- Required work -
Please copy all of the material below word for word, keeping every line unchanged.

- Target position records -
------------------------
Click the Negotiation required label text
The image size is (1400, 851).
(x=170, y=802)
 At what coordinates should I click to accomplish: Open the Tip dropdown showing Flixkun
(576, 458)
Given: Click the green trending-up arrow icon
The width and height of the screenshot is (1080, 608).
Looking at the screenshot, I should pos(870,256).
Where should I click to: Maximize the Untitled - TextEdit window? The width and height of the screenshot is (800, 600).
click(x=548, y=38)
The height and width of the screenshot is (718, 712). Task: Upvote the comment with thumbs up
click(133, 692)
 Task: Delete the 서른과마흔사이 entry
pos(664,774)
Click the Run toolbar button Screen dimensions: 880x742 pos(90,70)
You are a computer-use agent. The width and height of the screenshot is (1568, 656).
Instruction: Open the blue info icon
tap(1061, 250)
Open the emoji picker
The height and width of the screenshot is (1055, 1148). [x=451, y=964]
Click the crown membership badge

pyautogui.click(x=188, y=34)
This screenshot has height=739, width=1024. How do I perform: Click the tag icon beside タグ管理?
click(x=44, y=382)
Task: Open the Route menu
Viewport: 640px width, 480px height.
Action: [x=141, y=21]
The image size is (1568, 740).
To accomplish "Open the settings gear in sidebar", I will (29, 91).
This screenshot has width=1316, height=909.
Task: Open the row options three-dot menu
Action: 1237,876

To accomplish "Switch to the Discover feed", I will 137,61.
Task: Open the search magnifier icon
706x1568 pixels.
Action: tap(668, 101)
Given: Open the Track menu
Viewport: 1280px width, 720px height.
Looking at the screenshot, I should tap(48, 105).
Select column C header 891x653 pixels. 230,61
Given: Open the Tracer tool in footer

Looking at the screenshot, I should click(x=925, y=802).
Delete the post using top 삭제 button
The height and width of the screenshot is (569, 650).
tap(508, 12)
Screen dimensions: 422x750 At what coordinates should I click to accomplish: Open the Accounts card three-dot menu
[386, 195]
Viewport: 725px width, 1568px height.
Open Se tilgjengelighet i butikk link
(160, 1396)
------------------------
- In response -
Click the Negotiation required label text
The image size is (1400, 851).
(x=170, y=802)
 At what coordinates should I click to accomplish: Open the Tip dropdown showing Flixkun
(576, 458)
Given: Click the green trending-up arrow icon
The width and height of the screenshot is (1080, 608).
Looking at the screenshot, I should pos(870,256).
Where should I click to: Maximize the Untitled - TextEdit window? The width and height of the screenshot is (800, 600).
click(x=548, y=38)
The height and width of the screenshot is (718, 712). Task: Upvote the comment with thumbs up
click(133, 692)
 Task: Delete the 서른과마흔사이 entry
pos(664,774)
Click the Run toolbar button Screen dimensions: 880x742 pos(90,70)
You are a computer-use agent. The width and height of the screenshot is (1568, 656).
Instruction: Open the blue info icon
tap(1061, 250)
Open the emoji picker
The height and width of the screenshot is (1055, 1148). [x=451, y=964]
Click the crown membership badge

pyautogui.click(x=188, y=34)
This screenshot has height=739, width=1024. How do I perform: Click the tag icon beside タグ管理?
click(x=44, y=382)
Task: Open the Route menu
Viewport: 640px width, 480px height.
Action: [x=141, y=21]
The image size is (1568, 740).
To accomplish "Open the settings gear in sidebar", I will (29, 91).
This screenshot has width=1316, height=909.
Task: Open the row options three-dot menu
Action: 1237,876

To accomplish "Switch to the Discover feed", I will 137,61.
Task: Open the search magnifier icon
706x1568 pixels.
Action: tap(668, 101)
Given: Open the Track menu
Viewport: 1280px width, 720px height.
Looking at the screenshot, I should tap(48, 105).
Select column C header 891x653 pixels. 230,61
Given: Open the Tracer tool in footer

Looking at the screenshot, I should click(x=925, y=802).
Delete the post using top 삭제 button
The height and width of the screenshot is (569, 650).
tap(508, 12)
Screen dimensions: 422x750 At what coordinates should I click to accomplish: Open the Accounts card three-dot menu
[386, 195]
Viewport: 725px width, 1568px height.
Open Se tilgjengelighet i butikk link
(160, 1396)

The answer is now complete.